Pfizer is suing J&J for “unlawful conduct” that blocks competition. J&J says it simply offered rebate options health plans requested.
In October, biosimilar versions of the world’s most lucrative drug, Humira, hit Europe. Humira, which treats psoriasis, rheumatoid arthritis and other autoimmune disorders, launched 17 years ago and brought maker AbbVie $20 billion in 2018 sales, two-thirds from the U.S.
Seven drugmakers have Humira biosimilars approved or awaiting approval in the U.S., but none are expected soon. AbbVie sued each rival to block sales, claiming they would infringe Humira patents. All seven companies eventually settled, agreeing to pay AbbVie royalties so they can start selling biosimilar versions — in 2023.
Boehringer Ingelheim, the last company to settle, had alleged AbbVie “improperly created a ‘patent thicket,’ comprising more than a hundred overlapping and non-inventive patents, for the sole purpose of extending its monopoly far beyond the expiration of its core patent for Humira in 2016.”
AbbVie wouldn’t discuss Humira. But at a September conference, Chief Financial Officer William Chase said, “You’ve seen us execute very nicely with our legal strategy” to delay U.S. competition.
Meanwhile, AbbVie has raised Humira’s U.S. monthly list price from $1,524 in 2009 to $5,174, according to figures from health data firm Elsevier. Makers of Avastin, Herceptin, Rituxan and Enbrel likewise raised their list prices 50% to 200% over that decade.
Drugmakers are obligated to maximize profits for shareholders, and hiking prices in the U.S., where they make the lion’s share of revenue, is a sure way of helping their bottom line.

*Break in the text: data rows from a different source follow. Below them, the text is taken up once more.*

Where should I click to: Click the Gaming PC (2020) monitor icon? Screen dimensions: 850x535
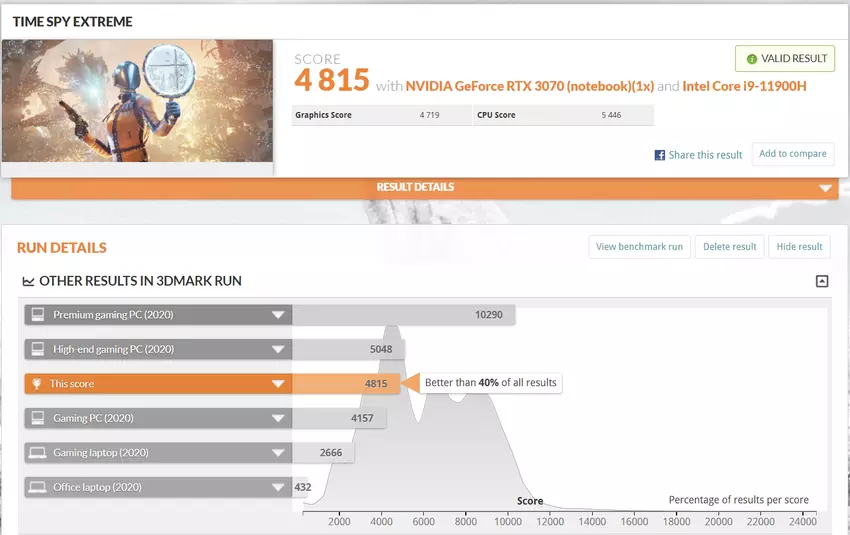tap(38, 418)

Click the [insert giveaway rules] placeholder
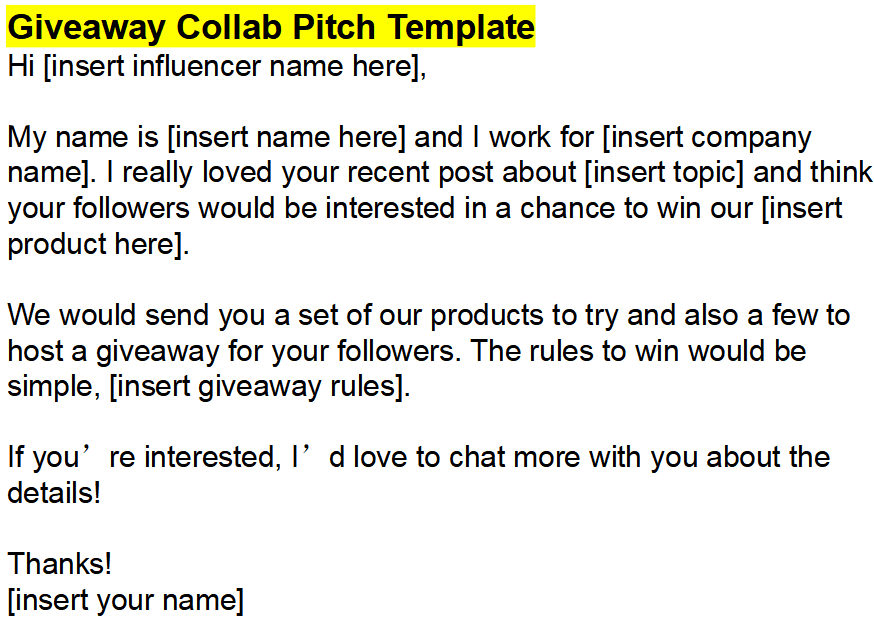pos(259,387)
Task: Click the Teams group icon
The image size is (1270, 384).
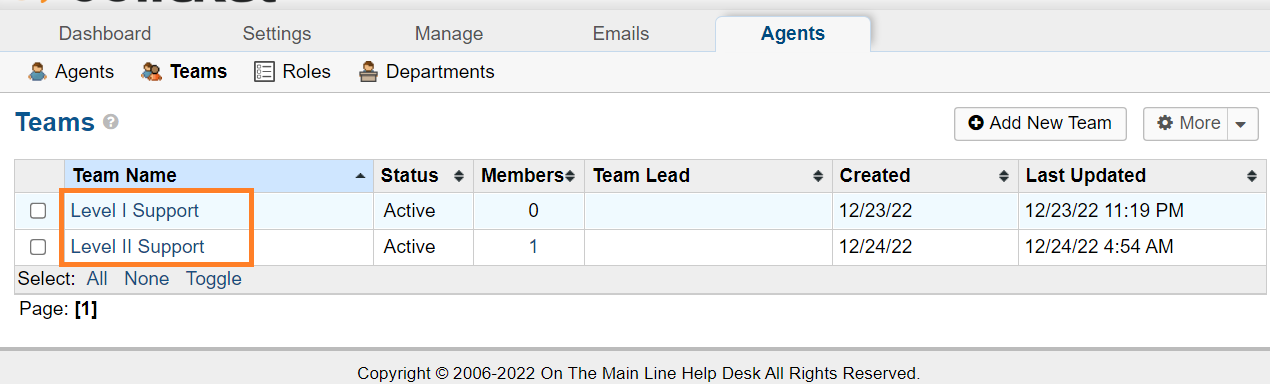Action: point(152,72)
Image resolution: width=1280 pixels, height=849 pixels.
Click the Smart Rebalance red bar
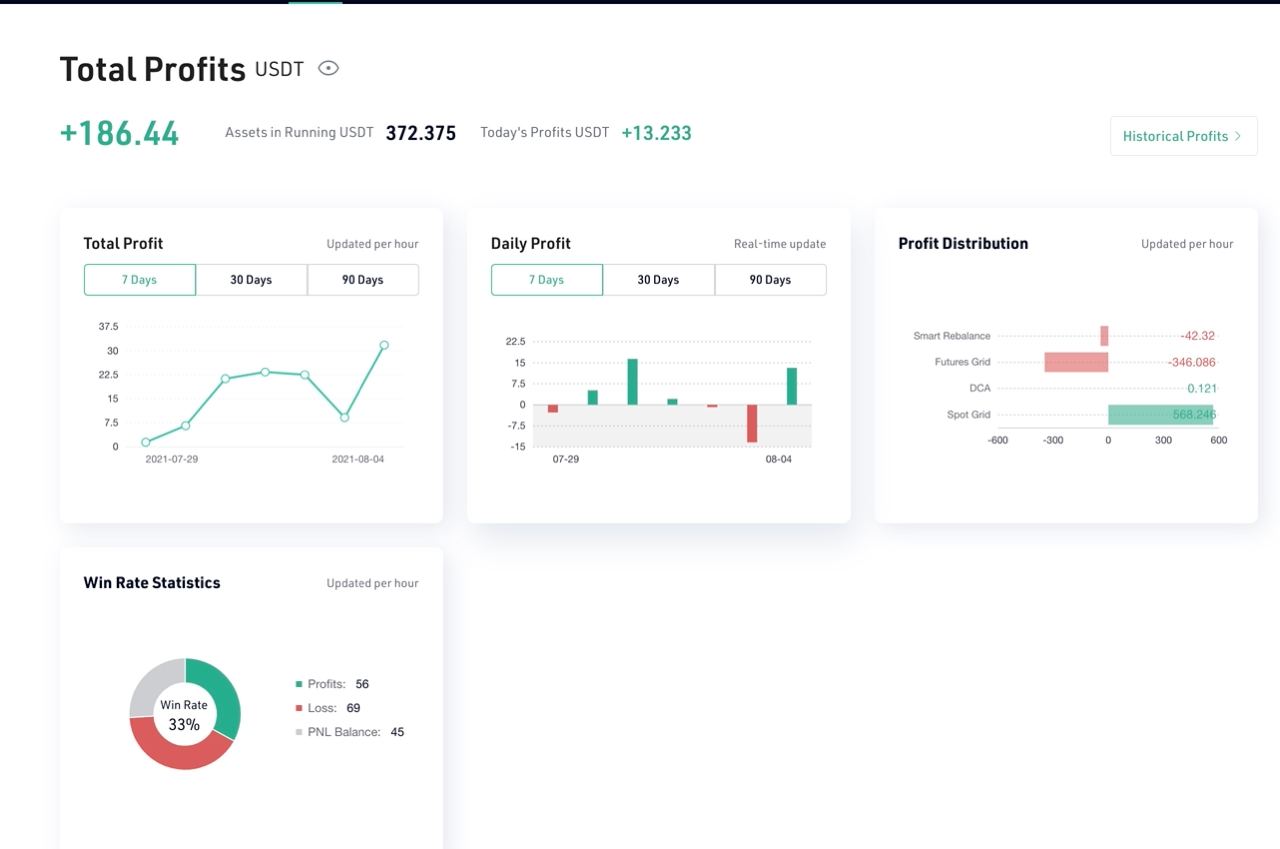(x=1104, y=336)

Price experts including Dr. Peter Bach of Memorial Sloan Kettering Cancer Center in New York recently proposed scrapping biosimilars, saying they can’t succeed due to biologic drugs’ complexity and the nation’s for-profit health care system.
They suggest that after biologic drugs have enjoyed their 12-year monopoly, their makers then sell them at cost plus a reasonable profit, set by an independent agency.
Analyst Steve Brozak, president of WBB Securities, believes it will take another recession and a surge of unemployed, uninsured patients for the government to enact major changes to boost biosimilar use.
Even if biosimilar access improves, few patients will see big savings, predicts Michael Kleinrock, research director at IQVIA. Insurers and prescription benefit managers will get those.
“Many people will still have to pay up to their deductible” or out-of-pocket maximum, he says.
Kleinrock sees bigger problems: Only about 20 biologic drugs have the billions in annual sales making it worthwhile to develop biosimilar rivals. And biosimilars of drugs created years ago will lose favor as improved, next-generation biologic medicines arrive.
“If there’s less reward, there’s less incentive,” he says.